Lama-lama Wawan jadi geram. Setiap pagi ai terpaksa menyiakan pakaian sendiri, menyiapkan makan sendiri, bahkan sering Wawan membereskan rumah, menyapu, mengepel lantai, membersihkan halaman, sebelum berangkat kerja. Karena sudah menjadi kesepakatan sejak menikah tidak akan membayar pembantu. Karena Sumi tidak bekerja di luar rumah. Benar-benar menjadi ibu rumah tangga, mengurus rumah, anak-anak dan suami.
Sementara Sumi asik betul dengan gadgetnya. Ia hanya bisa menelan ludah, ketika ia menasihati Sumi pelan-pelan, malah apa yang ia dapat. Wawan dibilang pengatur, pengekang, tidak pengertian. Dan yang lebih parahnya lagi Sumi bilang jika uang yang Wawan berikan selama ini kurang, dan tak cukup untuk menjadikan dia seperti kawan-kawannya. Wawan semakin gerah, tapi apalah daya, ia lebih memilih diam tanpa mau berdebat. Ia tak mau menunjukkan pertengkaran-pertangkaran di hadapa kedua anaknya. Selama ini ia selalu belajar mengalah dan melakukan semuanya sendiri.
Bulan dan tahun berlalu, kelakuan Sumi semakin meraja, ia semakin lupa dengan tugas utamanya. Suatu malam Wawan baru pulang kerja. Badannya basah kuyup karena mobilnya mogok di perjalanan. Ia terpaksa menumpang taksi ke rumahnya.

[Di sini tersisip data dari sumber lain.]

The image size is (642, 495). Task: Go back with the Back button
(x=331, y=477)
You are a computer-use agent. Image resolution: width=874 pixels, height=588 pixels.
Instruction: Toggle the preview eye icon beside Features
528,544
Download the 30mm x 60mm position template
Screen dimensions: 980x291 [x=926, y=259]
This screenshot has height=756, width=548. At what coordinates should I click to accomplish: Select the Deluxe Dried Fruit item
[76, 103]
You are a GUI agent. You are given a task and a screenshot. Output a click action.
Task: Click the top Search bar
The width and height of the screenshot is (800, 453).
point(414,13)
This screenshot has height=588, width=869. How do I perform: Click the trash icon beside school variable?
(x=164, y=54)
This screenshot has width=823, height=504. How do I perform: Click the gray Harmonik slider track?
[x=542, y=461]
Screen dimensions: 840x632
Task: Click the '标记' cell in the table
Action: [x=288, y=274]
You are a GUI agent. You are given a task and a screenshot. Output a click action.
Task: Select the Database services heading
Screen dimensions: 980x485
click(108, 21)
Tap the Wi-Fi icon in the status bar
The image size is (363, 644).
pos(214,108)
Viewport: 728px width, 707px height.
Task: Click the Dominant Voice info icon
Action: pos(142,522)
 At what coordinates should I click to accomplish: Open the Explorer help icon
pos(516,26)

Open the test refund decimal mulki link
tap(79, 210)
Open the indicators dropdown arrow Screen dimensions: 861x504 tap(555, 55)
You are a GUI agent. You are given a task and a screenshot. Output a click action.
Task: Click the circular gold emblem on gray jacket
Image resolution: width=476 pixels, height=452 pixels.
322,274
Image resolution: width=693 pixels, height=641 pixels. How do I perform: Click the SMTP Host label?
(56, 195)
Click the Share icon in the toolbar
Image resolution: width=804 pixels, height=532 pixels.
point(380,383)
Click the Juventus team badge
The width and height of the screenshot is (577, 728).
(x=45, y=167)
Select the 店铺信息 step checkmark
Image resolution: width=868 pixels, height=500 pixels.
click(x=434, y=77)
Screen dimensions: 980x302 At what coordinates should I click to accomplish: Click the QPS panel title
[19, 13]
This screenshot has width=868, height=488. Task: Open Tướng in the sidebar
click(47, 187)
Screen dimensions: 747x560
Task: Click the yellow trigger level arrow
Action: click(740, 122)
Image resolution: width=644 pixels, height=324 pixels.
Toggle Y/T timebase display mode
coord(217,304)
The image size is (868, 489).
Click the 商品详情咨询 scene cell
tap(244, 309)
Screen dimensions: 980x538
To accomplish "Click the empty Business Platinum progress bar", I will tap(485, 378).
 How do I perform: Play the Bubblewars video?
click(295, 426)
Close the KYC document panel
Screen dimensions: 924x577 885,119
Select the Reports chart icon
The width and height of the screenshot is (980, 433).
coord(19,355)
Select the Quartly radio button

Sesampainya di rumah, dalam keadaan lapar, anak nya yang masih kecil sedang menangis sesenggukan dipojokan. Ketika melihat ayah nya pulang, ia langsung merangkul badan basah ayahnya. Sengan penuh kasih ia berjongkok, demi mensejajarkan wajah dia dan putranya. DIa Tanya kenapa? Anaknya bilang, mau makan, tapi mami gak ambilin. Lagi-lagi Wawan merasa kesal. Kakinya langsung bergerak menuju meja makan. Sama sekali tak ada makanan. Ia berteriak memanggil Sumi.
“Mah… mamah gak masak buat makan malam kita sekarang?”
“Enggak pah, mamah malas pergi mencari bahan masakan, semua sudah habis. Kulkasnya kosong” Kalimat itu diucapkannya sambil asik dengan gadgetnya.
“Lalu kenapa gakmenelpon papah? Kan bisa minta tolong”
“Lupa pah… banyak yang chating orderan.. Tau-tau papah udah nyampe aja”
“Lalu anak kita? Kamu biarkan kelaparan sampai menangis?”
“Salahnya sendiri, dia gak mau makan tadi sore, padahal masih adamakanan. Sekrang ya habis…”
“Mah… Kamu itu ya…” Wawan tak kuasa melanjutkan kalimatnya. Putranya terus menangis, “papah, aku lapar…”
Wawan bergegas, mengganti pakaian kerjanya dengan baju kaos, mengenakan jas hujan, dan pergi mencari makanan menggunakan sepeda motor.
Betapa menggunung sejuat kekesalan dalam hatinya, tapi kali itu ia harus benar-benar menyelamatkan perut putra nya, dan juga perutnya yang terasa begitu lapar.
Malam meninggi, Hujan kian deras, sepeda motor Wawan melaju kencang memecah rinai hujan. Sementara Sumi, kembali ke sofa nya, jemari lentiknya asik mengetik pesan balasan pelanggan, ditemani isak tangis putranya yang semakin kelaparan.